Com os sucessivos escândalos que diariamente chocam o país, o que escrevo aqui pode estar desatualizado ou fora do tempo. No entanto, mesmo com a avalanche de notícias e denúncias, é algo que não pode ficar para trás, soterrado: trata-se de um documento emitido pela CNBB sobre a grave crise política.

Não, o objetivo não é fazer um comentário exaustivo do documento. Não é tratar das atribuições específicas da CNBB nem da falta de legitimidade da Conferência dos Bispos para apresentar-se em nome da Igreja - como se fosse (a) Igreja Católica - em questões políticas. Não cabe falar sobre o tom de declarações do mesmo tipo, afinadas frequentemente com o esquerdismo. Não é o momento para narrar o aparelhamento da CNBB, que, como já é de conhecimento público, contribuiu de forma decisiva para a ascensão do criminoso esquema de poder comuno-petista. Não. O objetivo é considerar um ponto bem determinado do documento: a exigência de "um resgate da ética na política".

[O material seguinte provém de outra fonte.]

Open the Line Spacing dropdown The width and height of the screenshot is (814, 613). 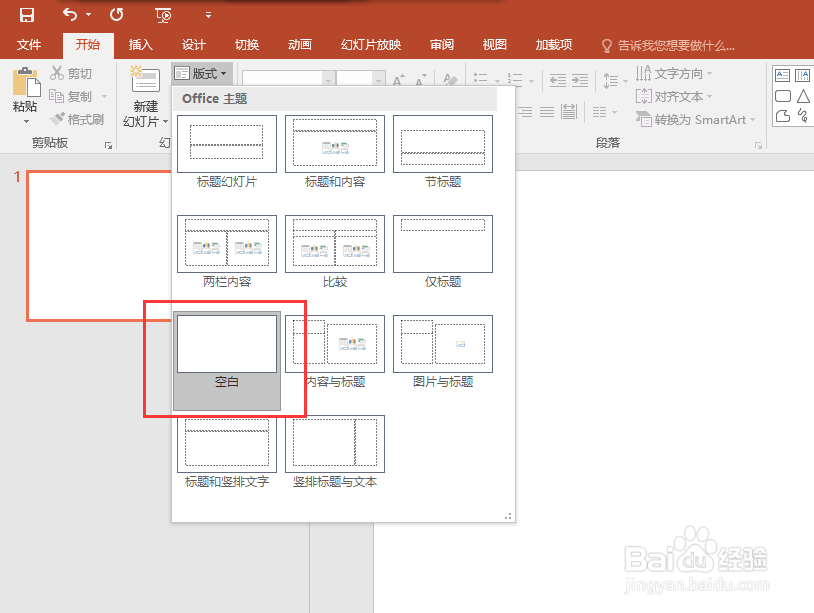coord(610,78)
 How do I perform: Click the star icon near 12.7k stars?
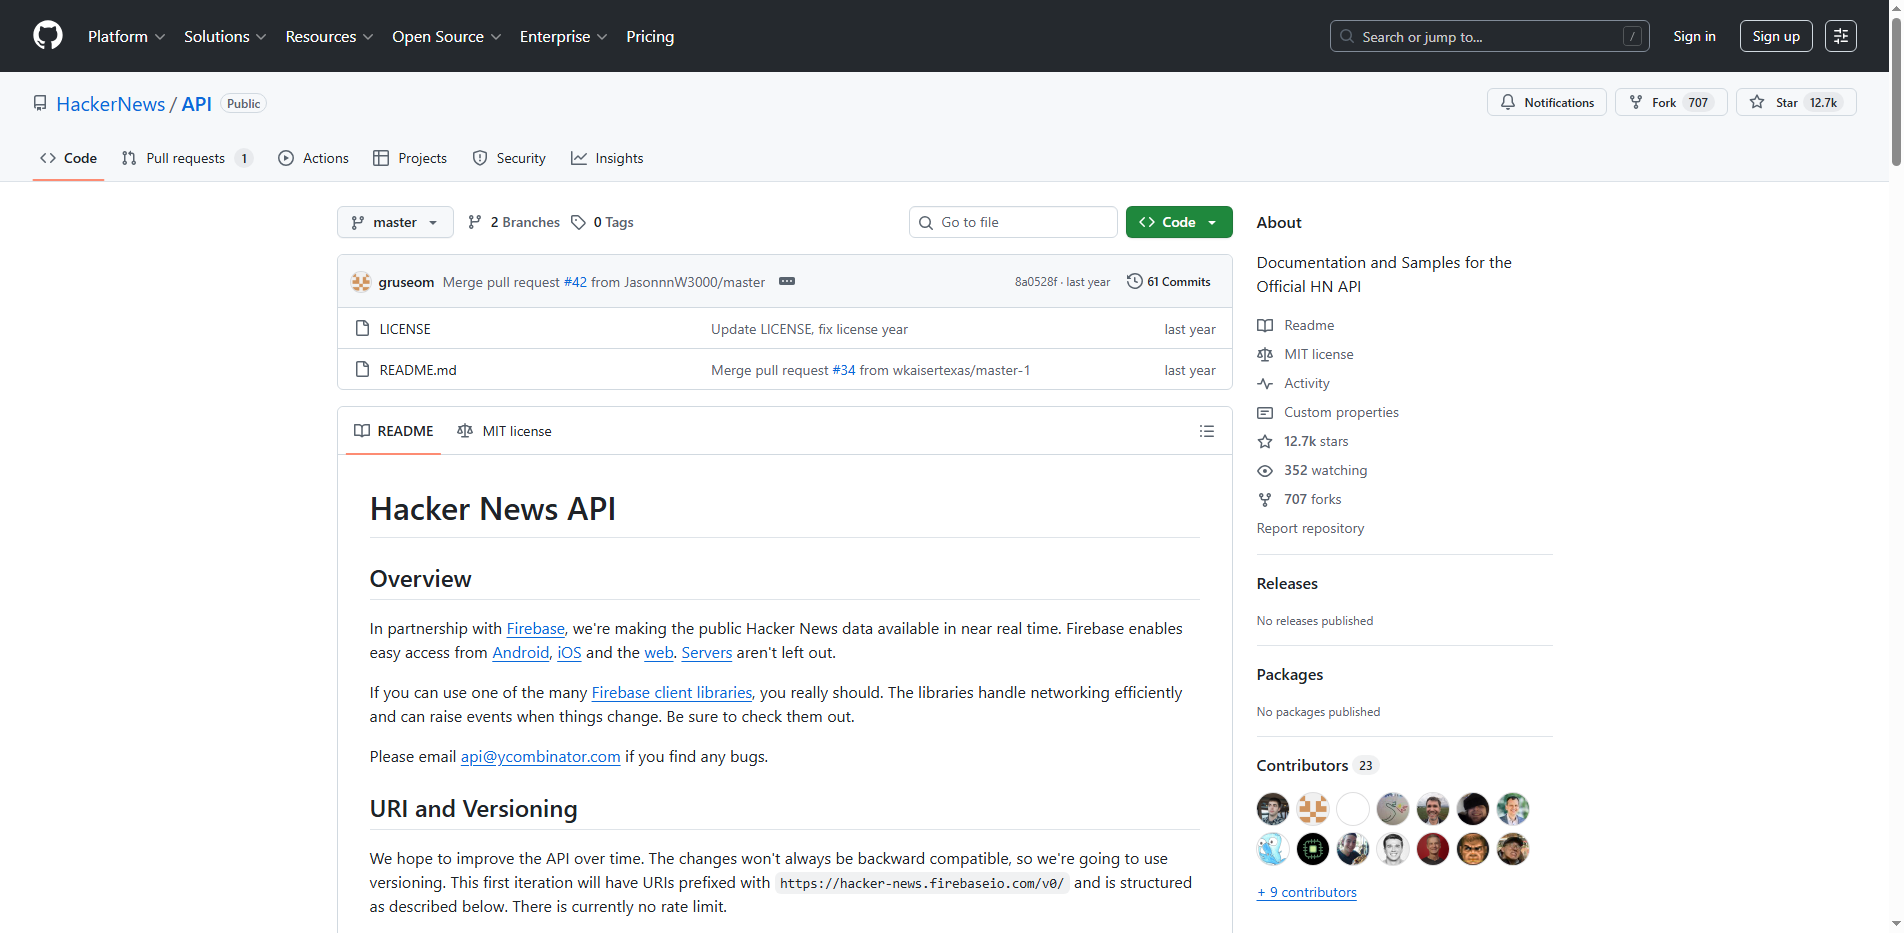point(1264,441)
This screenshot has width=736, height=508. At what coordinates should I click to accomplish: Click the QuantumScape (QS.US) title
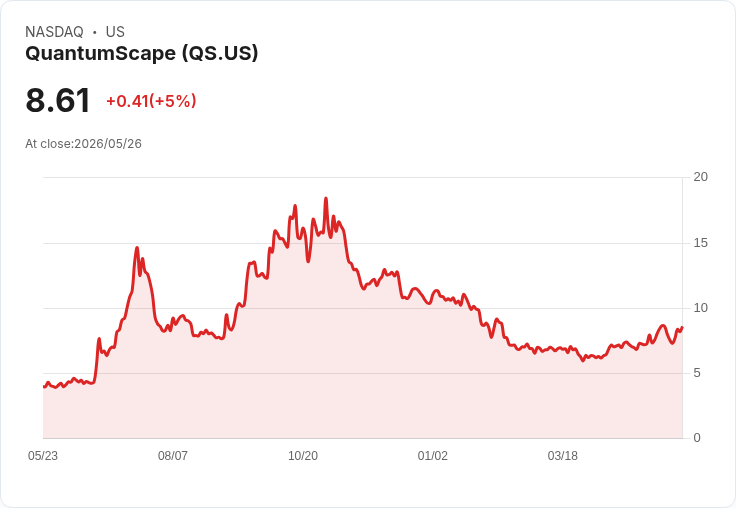pos(141,54)
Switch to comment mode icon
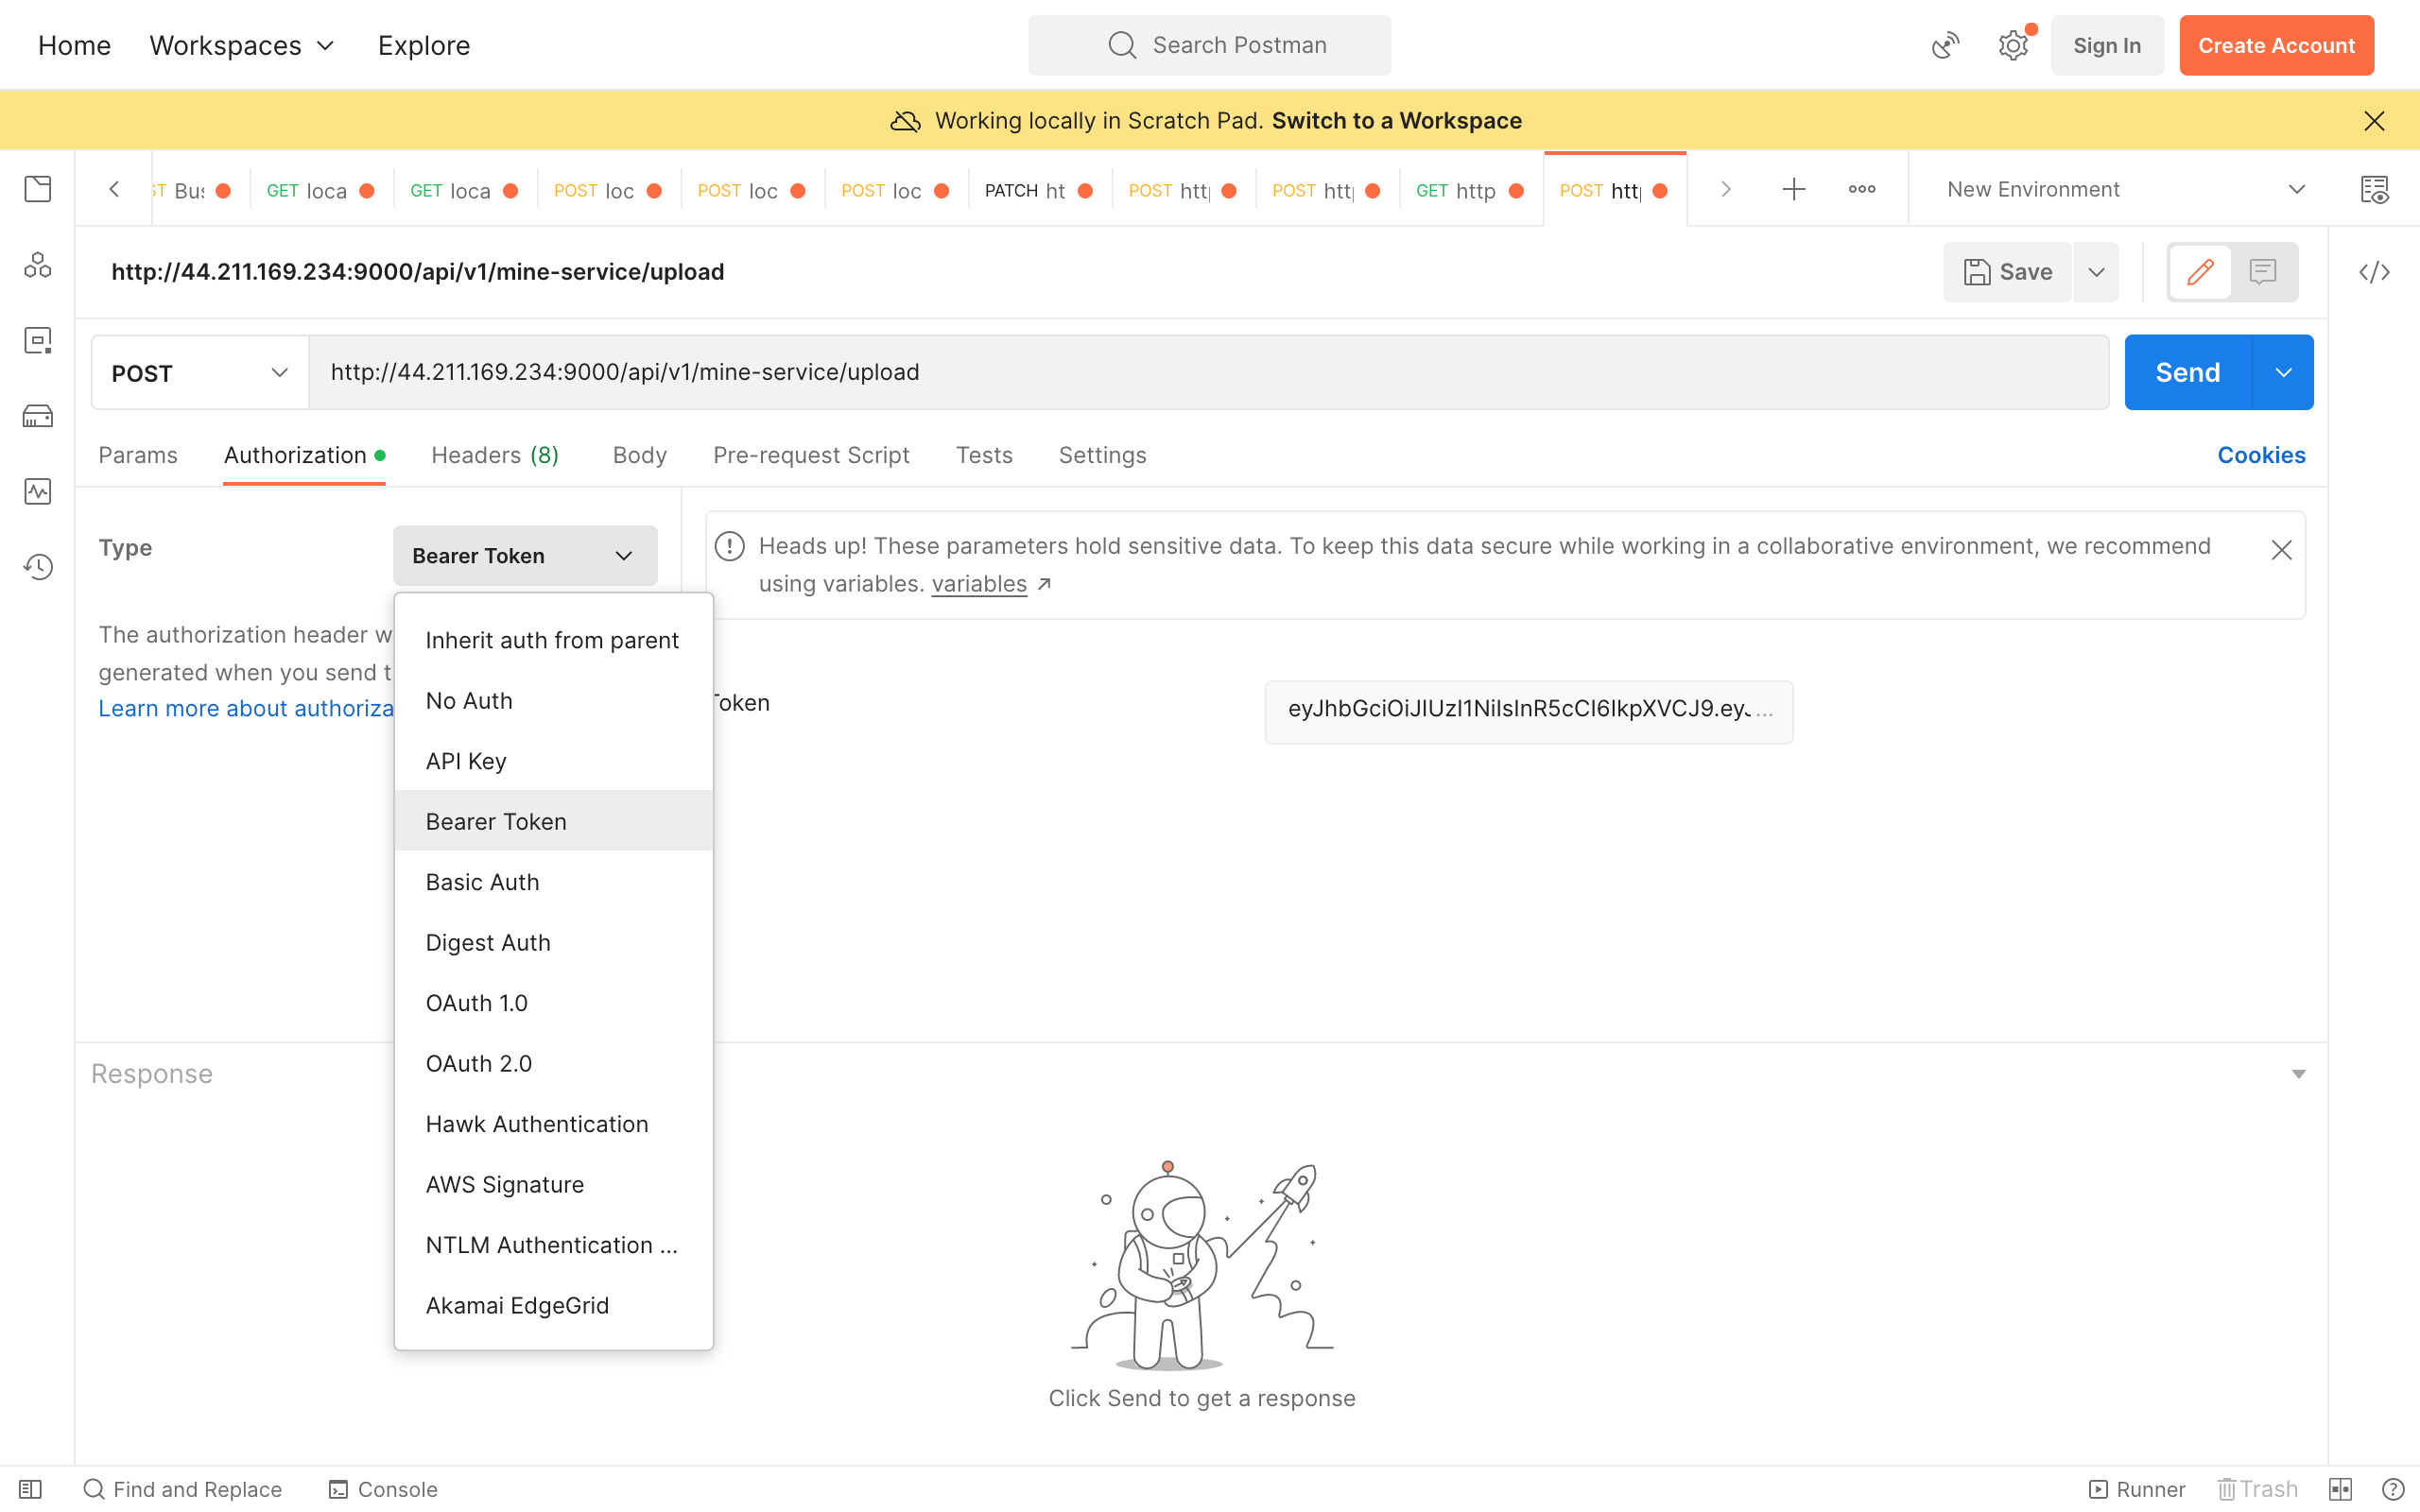This screenshot has height=1512, width=2420. tap(2263, 272)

Parece um mau sinal o fato de uma declaração assinada por Bispos católicos não conter uma só menção a Nosso Senhor Jesus Cristo. Para pastores que se mostram tão preocupados com a corrupção da classe governante, é no mínimo estranho não trazerem à consciência das pessoas o temor e a justiça de Deus, e o próprio Jesus Cristo como modelo de conduta. Eles reivindicam e exigem a ética, mas se esquecem até mesmo da lei divina, que já determina: "não roubar", "não levantar falso testemunho", "não cobiçar as coisas alheias".

De qualquer maneira, o que é a tal ética? Os Bispos, aparentemente, fazem referência a uma "conduta íntegra" - por parte do servidor público - e aos "valores" da "honestidade" e da "justiça social" - exigidos para que se tenha um "novo modo de fazer política".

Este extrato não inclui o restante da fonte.